Conflict dreaming
Hi all,
Firstly, just want to say Im using a burner account only so that I can keep more personal stuff separated from my online identity, so I might not want to say more identifiable stuff.
So, about a few years ago I ended up going through some difficult stuff relating to what I call a stupid childhood phobia (technically irrational phobia), and as part of that process of trying to control my emotions, I was prescribed 50mg daily of Sertraline/Zoloft.
Before starting these and a little after starting, each night I was getting nightmares and what I call conflict dreams - they aren't scary but it usually involves an argument, fight or similar ”normal” conflict, usually resulting in me going into a meltdown in-dream of hiding away in a corner and going completely mute and often in tears, entirely in dream.
When I wake up after, sometimes im calm for the first 10-15 minutes but then after that, or for most days, I will get a spike of anxiety for about 15-20 minutes which I just watch youtube and bring my mind back into the present by watching my regular videos but on topics like old computers and modern stuff. Its more about telling my mind “alright, you’re back in reality, this is what it is.”, but it has the same calming effect.

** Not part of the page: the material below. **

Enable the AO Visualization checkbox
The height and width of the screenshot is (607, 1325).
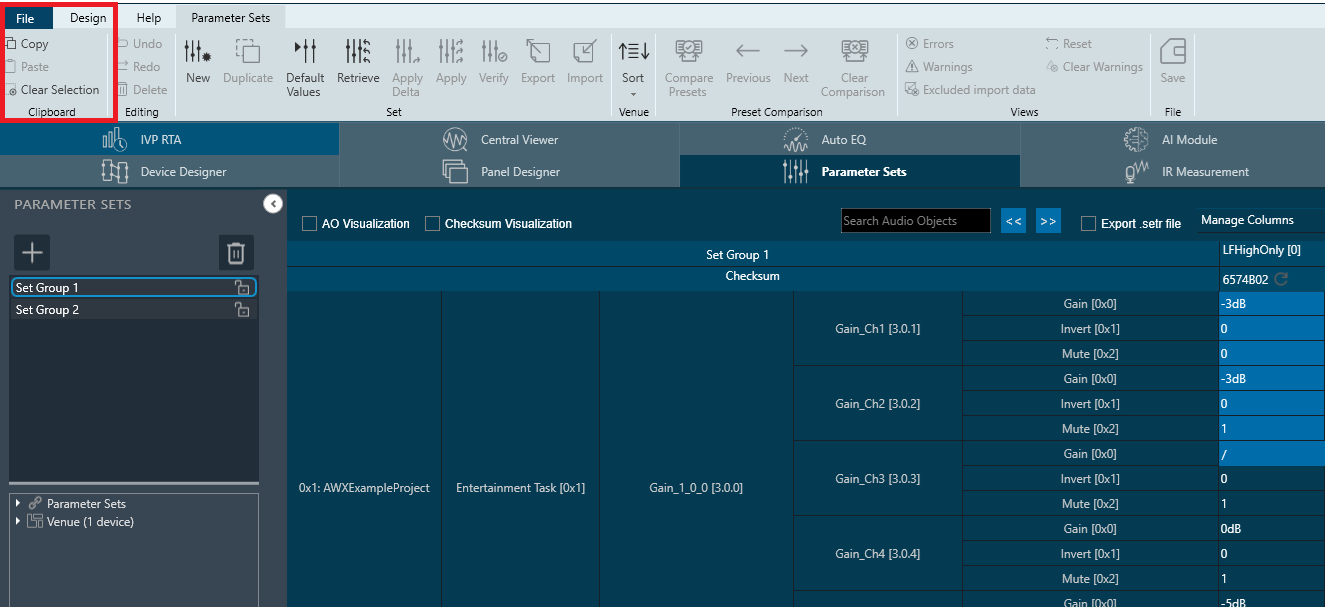point(310,224)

About a year and a half ago we moved to a new house, and almost nightly I would have conflict dreams to the point I dreaded sleeping. In fact I feel like my sleeping has gotten worse and my apple watch says I am frequently waking up mid-sleep. I dont know what it was like before moving because I only got the watch after moving. Ive spent a lot of time trying to sort out my sleeping area and paid attention to things opening the windows since I found out the room I was in really built up C02 overnight. Im also going through sleep studies for apnea since I probably have it.
I also recently was bringing myself off sertraline slowly by gently reducing the amount to something like 50mg per every 4th day - Im led to believe this should have no therapeutic effect.
But Im still getting these regular conflict dreams and I never really used to whilst growing up or even in adulthood. Im not sure what changed over than hitting 30, and I dont think that should have made such a difference. My life is going well, Im in a good relationship, good job, no active troubles and my phobia stuff is benign at this point, so i ts not like I have unresolved worries.
just wanted to know what others might go through in relation to these?